Exercise objective
Beginning with the line that contains "You are a computer-use", repeat each line exactly through the end of the listing below. Pictures stay out.

Records for processing
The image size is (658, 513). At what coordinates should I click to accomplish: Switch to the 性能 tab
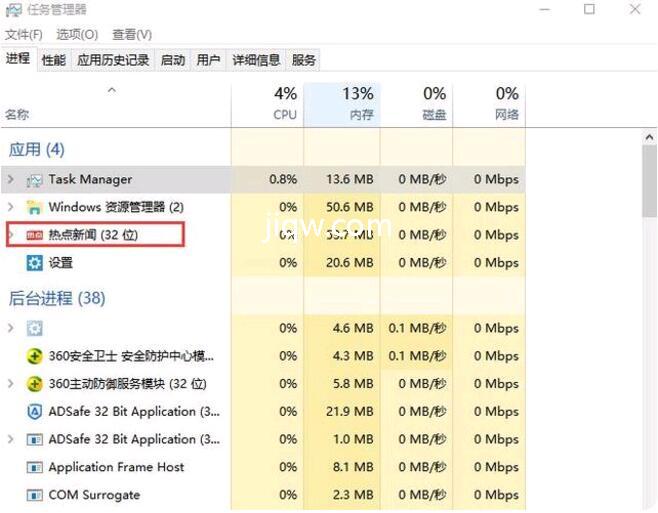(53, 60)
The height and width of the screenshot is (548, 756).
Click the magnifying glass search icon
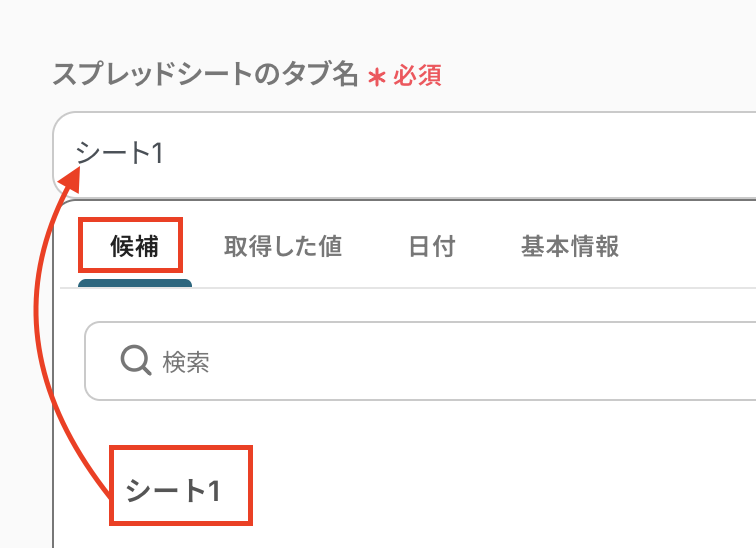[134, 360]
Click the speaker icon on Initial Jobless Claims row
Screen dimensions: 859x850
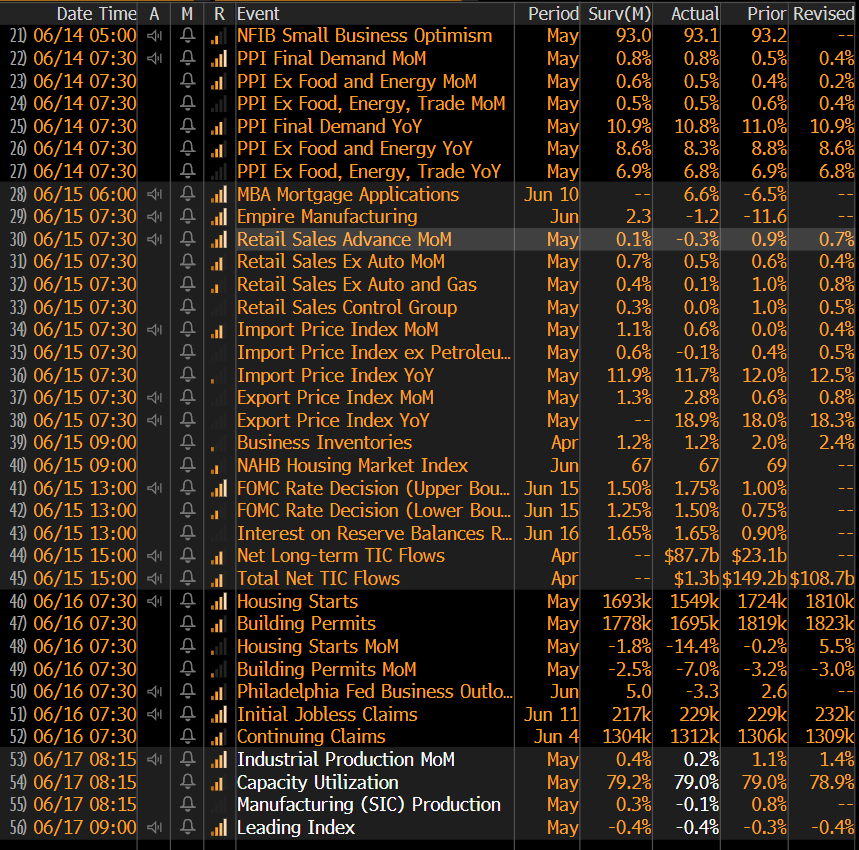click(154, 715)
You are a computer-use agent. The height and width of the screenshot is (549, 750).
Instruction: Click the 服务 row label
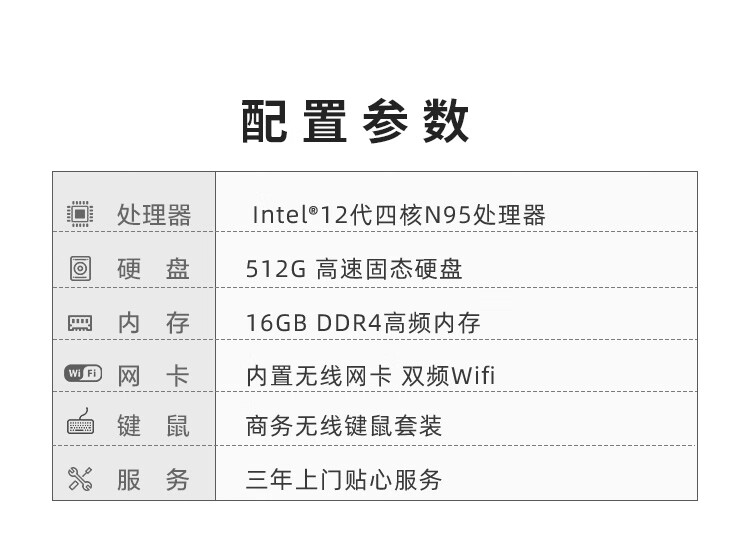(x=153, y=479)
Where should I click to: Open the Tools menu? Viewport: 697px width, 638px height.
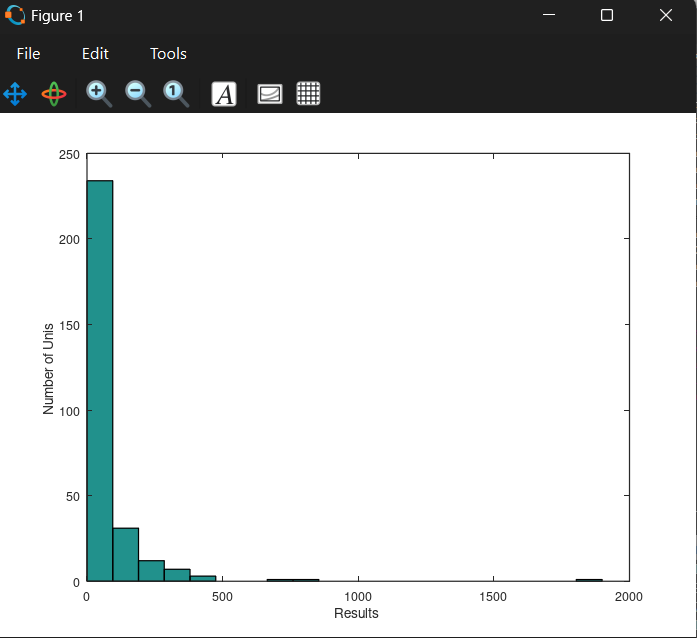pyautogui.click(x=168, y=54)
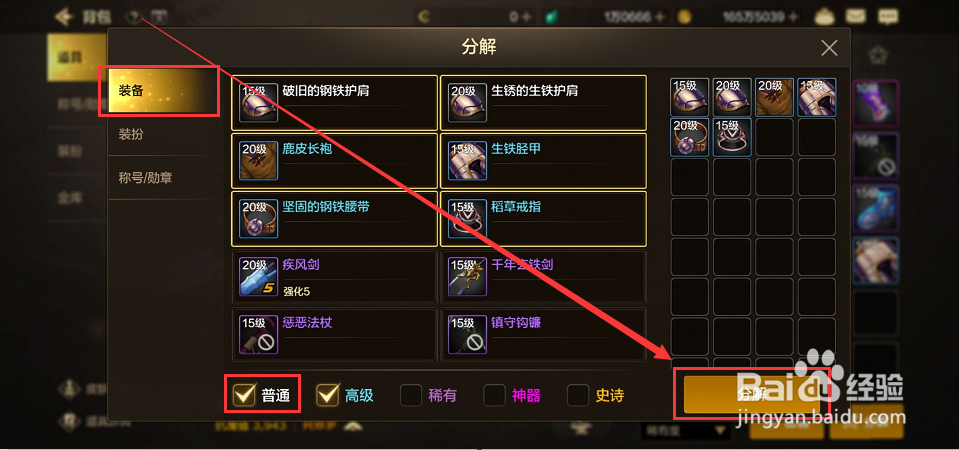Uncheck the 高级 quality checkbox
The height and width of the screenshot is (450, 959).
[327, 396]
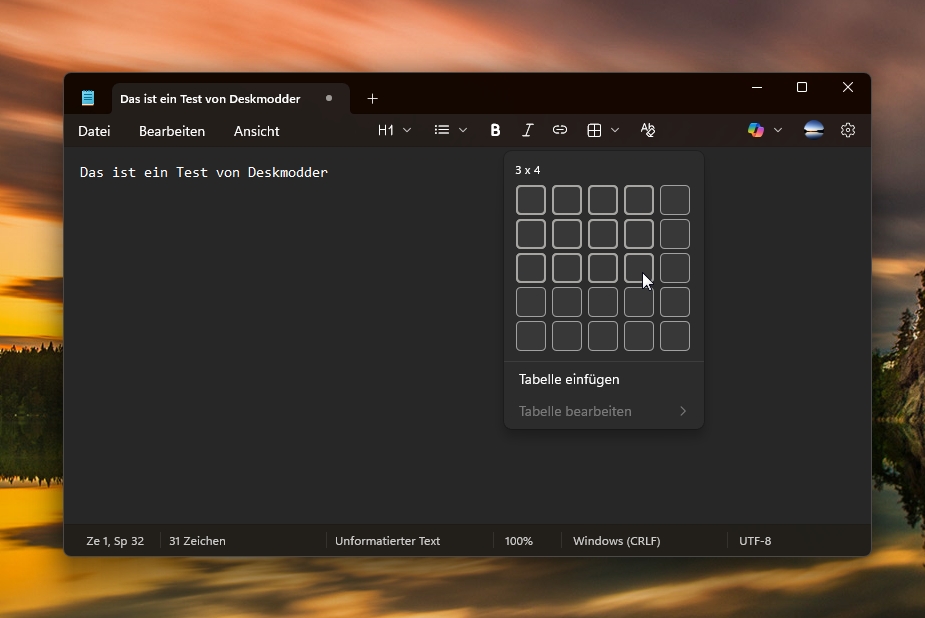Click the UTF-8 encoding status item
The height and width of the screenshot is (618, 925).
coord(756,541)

Expected answer
You are a computer-use agent. The height and width of the screenshot is (549, 750).
Instruction: Click the 服务 row label
(x=153, y=479)
Where should I click to: Open the Tools menu? Viewport: 697px width, 638px height.
pyautogui.click(x=168, y=54)
Uncheck the 高级 quality checkbox
The height and width of the screenshot is (450, 959).
[327, 396]
Click the UTF-8 encoding status item
The height and width of the screenshot is (618, 925).
coord(756,541)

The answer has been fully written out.